* BEGIN *

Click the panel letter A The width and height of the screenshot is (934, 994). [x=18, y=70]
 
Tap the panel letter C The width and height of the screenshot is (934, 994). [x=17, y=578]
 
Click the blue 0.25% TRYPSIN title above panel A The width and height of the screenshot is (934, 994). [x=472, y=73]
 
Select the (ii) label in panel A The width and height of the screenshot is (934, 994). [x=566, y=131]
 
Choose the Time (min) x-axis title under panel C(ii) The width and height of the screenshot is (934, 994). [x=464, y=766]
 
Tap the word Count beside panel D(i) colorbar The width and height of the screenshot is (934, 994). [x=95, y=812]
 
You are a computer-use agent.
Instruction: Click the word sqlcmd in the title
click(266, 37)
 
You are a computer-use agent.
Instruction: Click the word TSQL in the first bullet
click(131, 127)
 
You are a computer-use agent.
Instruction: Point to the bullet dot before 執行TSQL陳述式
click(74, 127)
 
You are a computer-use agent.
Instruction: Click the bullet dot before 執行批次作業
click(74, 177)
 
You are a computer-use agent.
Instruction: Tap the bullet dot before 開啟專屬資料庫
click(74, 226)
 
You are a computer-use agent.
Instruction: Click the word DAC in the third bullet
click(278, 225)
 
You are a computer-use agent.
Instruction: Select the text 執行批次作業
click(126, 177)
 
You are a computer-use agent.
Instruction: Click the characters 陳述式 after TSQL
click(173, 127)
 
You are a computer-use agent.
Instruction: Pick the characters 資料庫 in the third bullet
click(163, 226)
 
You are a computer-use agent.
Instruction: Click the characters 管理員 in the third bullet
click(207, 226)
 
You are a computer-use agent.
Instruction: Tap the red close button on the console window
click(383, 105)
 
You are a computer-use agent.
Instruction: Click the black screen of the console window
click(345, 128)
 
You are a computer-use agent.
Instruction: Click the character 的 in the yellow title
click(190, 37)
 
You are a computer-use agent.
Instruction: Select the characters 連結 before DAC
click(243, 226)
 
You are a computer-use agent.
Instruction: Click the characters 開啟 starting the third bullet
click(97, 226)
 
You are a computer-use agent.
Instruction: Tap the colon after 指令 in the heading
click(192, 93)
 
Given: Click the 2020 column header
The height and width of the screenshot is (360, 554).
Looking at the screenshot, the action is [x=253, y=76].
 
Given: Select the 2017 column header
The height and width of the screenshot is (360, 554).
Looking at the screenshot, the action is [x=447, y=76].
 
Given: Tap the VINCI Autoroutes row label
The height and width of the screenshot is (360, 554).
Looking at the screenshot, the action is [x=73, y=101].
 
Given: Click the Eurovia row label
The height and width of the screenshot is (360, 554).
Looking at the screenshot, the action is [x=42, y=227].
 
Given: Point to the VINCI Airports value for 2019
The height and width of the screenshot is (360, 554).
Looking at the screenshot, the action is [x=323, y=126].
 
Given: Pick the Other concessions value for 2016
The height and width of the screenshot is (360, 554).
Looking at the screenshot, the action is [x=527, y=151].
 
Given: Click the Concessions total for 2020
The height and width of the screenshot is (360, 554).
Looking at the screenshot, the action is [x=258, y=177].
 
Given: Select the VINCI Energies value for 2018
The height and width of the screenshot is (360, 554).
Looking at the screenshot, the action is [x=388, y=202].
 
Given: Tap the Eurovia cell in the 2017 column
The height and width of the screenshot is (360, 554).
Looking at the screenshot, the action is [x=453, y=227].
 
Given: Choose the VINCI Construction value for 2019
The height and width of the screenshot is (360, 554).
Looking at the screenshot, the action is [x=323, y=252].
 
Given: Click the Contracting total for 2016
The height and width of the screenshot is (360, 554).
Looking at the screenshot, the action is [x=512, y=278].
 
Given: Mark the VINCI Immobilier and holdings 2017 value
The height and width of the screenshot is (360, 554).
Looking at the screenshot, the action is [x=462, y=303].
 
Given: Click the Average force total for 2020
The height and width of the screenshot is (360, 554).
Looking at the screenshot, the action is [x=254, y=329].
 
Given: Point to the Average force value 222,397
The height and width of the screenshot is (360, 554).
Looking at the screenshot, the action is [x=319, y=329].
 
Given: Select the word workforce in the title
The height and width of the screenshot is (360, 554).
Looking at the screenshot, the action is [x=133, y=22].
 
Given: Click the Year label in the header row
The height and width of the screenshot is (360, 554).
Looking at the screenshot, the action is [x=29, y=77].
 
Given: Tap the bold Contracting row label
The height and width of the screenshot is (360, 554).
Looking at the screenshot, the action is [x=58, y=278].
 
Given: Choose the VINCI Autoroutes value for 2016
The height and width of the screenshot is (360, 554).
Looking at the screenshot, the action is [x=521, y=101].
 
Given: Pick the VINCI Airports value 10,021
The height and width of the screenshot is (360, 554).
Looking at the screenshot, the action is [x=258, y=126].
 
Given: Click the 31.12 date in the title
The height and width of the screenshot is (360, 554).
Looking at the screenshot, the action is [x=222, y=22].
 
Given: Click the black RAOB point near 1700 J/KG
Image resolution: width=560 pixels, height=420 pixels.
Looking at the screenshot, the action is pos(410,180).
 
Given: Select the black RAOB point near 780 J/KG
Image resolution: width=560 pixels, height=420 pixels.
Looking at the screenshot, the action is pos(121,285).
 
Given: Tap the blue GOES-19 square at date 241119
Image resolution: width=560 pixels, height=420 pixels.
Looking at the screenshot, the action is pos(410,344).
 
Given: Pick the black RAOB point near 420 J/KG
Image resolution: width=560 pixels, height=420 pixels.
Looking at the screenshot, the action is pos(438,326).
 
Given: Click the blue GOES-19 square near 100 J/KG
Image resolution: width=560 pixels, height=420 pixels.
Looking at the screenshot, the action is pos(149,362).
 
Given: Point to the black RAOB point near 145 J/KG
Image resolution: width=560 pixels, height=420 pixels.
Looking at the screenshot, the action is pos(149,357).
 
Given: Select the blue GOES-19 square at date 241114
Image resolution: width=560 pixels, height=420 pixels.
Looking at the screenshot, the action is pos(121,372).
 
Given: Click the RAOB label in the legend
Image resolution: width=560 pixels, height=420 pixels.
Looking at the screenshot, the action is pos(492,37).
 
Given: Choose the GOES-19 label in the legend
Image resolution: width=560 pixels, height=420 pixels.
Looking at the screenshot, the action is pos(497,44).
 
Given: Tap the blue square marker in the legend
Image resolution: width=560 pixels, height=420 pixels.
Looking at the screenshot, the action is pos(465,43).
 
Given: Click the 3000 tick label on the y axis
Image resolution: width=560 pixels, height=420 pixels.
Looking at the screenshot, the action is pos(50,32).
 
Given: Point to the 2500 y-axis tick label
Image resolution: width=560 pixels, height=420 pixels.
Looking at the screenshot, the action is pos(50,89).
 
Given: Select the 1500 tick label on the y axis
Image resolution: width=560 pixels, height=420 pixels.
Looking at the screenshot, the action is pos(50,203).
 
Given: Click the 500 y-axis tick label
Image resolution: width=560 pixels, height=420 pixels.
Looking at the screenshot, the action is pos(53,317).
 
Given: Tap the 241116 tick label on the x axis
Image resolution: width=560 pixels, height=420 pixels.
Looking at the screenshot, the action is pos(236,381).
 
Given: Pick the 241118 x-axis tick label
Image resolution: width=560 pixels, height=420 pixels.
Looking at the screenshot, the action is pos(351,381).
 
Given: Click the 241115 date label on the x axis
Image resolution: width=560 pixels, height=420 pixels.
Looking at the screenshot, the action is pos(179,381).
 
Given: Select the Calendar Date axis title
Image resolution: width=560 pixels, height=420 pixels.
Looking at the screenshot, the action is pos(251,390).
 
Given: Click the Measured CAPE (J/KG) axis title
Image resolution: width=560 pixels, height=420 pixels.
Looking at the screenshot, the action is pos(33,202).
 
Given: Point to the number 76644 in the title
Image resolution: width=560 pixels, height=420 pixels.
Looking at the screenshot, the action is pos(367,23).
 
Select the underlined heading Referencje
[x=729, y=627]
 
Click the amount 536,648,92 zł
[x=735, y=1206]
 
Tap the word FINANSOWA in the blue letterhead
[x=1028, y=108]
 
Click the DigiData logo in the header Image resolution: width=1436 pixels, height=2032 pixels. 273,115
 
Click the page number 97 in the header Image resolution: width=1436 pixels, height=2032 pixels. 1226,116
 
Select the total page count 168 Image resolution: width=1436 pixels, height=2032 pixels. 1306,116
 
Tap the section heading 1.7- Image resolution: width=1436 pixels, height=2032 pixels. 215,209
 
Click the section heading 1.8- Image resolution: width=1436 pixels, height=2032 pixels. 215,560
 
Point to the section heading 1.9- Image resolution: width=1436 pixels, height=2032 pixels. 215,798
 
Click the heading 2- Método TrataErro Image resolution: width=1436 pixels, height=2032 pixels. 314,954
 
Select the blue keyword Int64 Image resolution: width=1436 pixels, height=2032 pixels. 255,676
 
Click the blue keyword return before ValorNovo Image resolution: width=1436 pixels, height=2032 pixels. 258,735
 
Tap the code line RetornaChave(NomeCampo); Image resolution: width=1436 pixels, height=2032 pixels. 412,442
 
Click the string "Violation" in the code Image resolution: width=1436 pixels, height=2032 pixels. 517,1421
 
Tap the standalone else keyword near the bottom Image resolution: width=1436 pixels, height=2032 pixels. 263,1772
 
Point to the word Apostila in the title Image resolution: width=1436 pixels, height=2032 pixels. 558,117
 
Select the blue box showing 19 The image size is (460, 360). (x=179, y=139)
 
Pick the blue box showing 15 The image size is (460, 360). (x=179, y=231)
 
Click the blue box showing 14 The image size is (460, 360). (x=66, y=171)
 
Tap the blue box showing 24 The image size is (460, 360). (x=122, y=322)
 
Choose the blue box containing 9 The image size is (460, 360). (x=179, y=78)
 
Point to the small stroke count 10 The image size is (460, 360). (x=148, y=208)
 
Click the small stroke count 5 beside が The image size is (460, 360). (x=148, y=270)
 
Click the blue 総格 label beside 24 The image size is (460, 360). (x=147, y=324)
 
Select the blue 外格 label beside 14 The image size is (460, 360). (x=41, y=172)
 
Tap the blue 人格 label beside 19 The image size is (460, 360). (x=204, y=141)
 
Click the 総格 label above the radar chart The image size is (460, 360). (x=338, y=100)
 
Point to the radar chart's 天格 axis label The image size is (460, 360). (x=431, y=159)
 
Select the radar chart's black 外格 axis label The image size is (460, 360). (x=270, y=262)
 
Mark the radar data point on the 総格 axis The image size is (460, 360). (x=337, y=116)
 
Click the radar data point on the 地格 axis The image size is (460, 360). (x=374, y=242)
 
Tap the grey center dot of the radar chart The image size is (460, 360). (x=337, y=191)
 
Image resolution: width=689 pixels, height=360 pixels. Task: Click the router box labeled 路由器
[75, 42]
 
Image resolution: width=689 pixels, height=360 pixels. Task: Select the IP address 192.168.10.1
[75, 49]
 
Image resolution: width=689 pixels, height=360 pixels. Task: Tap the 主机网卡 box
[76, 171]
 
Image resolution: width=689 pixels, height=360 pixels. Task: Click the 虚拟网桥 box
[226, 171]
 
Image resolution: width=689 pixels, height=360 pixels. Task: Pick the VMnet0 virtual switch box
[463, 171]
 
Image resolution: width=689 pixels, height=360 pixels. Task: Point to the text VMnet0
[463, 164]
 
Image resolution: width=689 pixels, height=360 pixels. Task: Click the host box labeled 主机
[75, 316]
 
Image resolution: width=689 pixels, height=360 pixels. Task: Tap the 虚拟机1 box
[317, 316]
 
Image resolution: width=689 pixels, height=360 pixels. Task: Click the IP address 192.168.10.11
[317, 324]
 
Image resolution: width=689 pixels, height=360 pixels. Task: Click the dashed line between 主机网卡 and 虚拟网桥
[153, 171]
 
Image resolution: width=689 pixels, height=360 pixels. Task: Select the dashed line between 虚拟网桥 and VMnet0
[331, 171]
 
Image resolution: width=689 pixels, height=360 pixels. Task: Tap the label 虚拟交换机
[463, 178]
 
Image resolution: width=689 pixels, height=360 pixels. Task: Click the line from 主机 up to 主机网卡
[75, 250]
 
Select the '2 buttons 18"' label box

* END *

What you have to do ▸
Write out the material from its first line through the line containing "click(266, 37)", including both ends, keeping each line identical to the original.

Solution for this exercise ▸
Click the panel letter A The width and height of the screenshot is (934, 994). [x=18, y=70]
 
Tap the panel letter C The width and height of the screenshot is (934, 994). [x=17, y=578]
 
Click the blue 0.25% TRYPSIN title above panel A The width and height of the screenshot is (934, 994). [x=472, y=73]
 
Select the (ii) label in panel A The width and height of the screenshot is (934, 994). [x=566, y=131]
 
Choose the Time (min) x-axis title under panel C(ii) The width and height of the screenshot is (934, 994). [x=464, y=766]
 
Tap the word Count beside panel D(i) colorbar The width and height of the screenshot is (934, 994). [x=95, y=812]
 
You are a computer-use agent.
Instruction: Click the word sqlcmd in the title
click(266, 37)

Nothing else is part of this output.